The core of the assembly process is a set of data tables to translate mnemonics and addressing mode symbology to actual machine instructions and vice versa. Two of the tables are compressed mnemonics in opcode order (i.e., the first entry in each table corresponds to BRK). This is the old "compress three ASCII characters into 15 bits" trick, so that BRK becomes 1C D8 (big endian order), with the 1C value being byte zero in one table and the D8 value being byte zero in the second table.
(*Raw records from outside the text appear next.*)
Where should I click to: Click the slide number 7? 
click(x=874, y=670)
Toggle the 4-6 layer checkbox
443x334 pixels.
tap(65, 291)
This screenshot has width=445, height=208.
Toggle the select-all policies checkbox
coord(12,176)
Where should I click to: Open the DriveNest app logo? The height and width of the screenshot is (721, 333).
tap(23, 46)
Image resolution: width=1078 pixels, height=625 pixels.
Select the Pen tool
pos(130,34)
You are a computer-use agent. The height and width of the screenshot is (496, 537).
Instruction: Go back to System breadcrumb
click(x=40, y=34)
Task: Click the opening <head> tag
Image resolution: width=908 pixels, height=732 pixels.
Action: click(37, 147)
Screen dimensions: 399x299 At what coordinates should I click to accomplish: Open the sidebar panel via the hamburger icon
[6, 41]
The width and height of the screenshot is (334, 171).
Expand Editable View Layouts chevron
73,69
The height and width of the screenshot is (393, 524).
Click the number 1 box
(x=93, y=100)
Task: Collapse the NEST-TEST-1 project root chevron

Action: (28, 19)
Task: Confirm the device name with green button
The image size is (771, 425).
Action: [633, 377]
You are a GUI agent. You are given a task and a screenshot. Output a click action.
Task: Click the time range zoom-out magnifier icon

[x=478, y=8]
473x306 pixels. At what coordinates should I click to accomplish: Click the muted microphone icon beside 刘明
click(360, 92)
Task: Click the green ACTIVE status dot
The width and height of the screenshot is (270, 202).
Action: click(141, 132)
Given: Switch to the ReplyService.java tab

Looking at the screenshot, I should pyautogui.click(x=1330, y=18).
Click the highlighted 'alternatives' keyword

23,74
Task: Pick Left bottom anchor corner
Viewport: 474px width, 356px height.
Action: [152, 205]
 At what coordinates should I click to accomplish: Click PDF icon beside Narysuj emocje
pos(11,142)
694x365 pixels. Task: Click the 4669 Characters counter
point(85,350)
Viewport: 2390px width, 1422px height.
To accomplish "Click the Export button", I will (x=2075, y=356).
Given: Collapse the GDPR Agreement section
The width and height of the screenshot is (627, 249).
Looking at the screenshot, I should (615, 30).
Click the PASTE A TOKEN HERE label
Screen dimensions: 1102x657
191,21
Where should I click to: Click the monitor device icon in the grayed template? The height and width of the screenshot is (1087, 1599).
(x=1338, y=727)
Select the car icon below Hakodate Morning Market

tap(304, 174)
Here's a subset of the two tables:
Code:
; encoded mnemonics MSB...
;
mnetabhb .byte $1c,$84,$24,$84,$ad,$84,$15,$84,$8a,$84,$15,$8a,$ad,$84,$15,$84
.byte $1c,$84,$84,$84,$ac,$84,$15,$84,$23,$84,$53,$a9,$ac,$84,$15,$84
.byte $5d,$13,$5d,$13,$1a,$13,$9c,$13,$8b,$13,$9c,$8b,$1a,$13,$9c,$13
;
;
; encoded mnemonics LSB...
;
mnetablb .byte $d8,$c4,$22,$c4,$06,$c4,$1a,$c4,$62,$c4,$1a,$4a,$06,$c4,$1a,$c4
.byte $5a,$c4,$c4,$c4,$c6,$c4,$1a,$c4,$48,$c4,$c8,$28,$c6,$c4,$1a,$c4
.byte $26,$ca,$1a,$ca,$aa,$ca,$1a,$ca,$62,$ca,$1a,$4a,$aa,$ca,$1a,$ca
A third table, also arranged in opcode order, contains addressing mode and instruction size data, with a one-to-one correspondence to the mnemonic tables. I used the following format for that table:
Code:
xxxxxxxx
||||||||
|||+++++---> addressing mode
|++--------> operand size (0-3)
+----------> 1: accept 8 or 16 bit operand
Additional tables point to the symbology that is recognized by the assembler, for example "(),X" or "(,S),Y". The index into these tables is derived from the addressing mode bits of the above.
If an immediate mode instruction's addressing mode data has bit 7 set, the assembler will assemble a 16 bit operand if entered. For example, LDA #$34 would assemble as A9 34, as would be expected. LDA #$1234 will assemble as A9 34 12. However, LDA #$0034 will assemble as A9 34, even though entered in 16 bit format. If a 16 bit operand is desired even though the MSB is zero, it can be forced by coding LDA ^#$34 or LDA ^#$0034, either of which will assemble as A9 34 00. Immediate mode instructions such as REP and SEP do not have bit 7 set in their addressing mode data, so an instruction such as SEP #$1234 will cause an error.
It's entirely possible that a more efficient method exists to do the translation, but this does work and the data tables in all consume 816 bytes. The disassembler uses the same set of tables to do its work. The assembler code itself consumes 355 bytes, not counting support subroutines, all of which are used in more than one place in the monitor.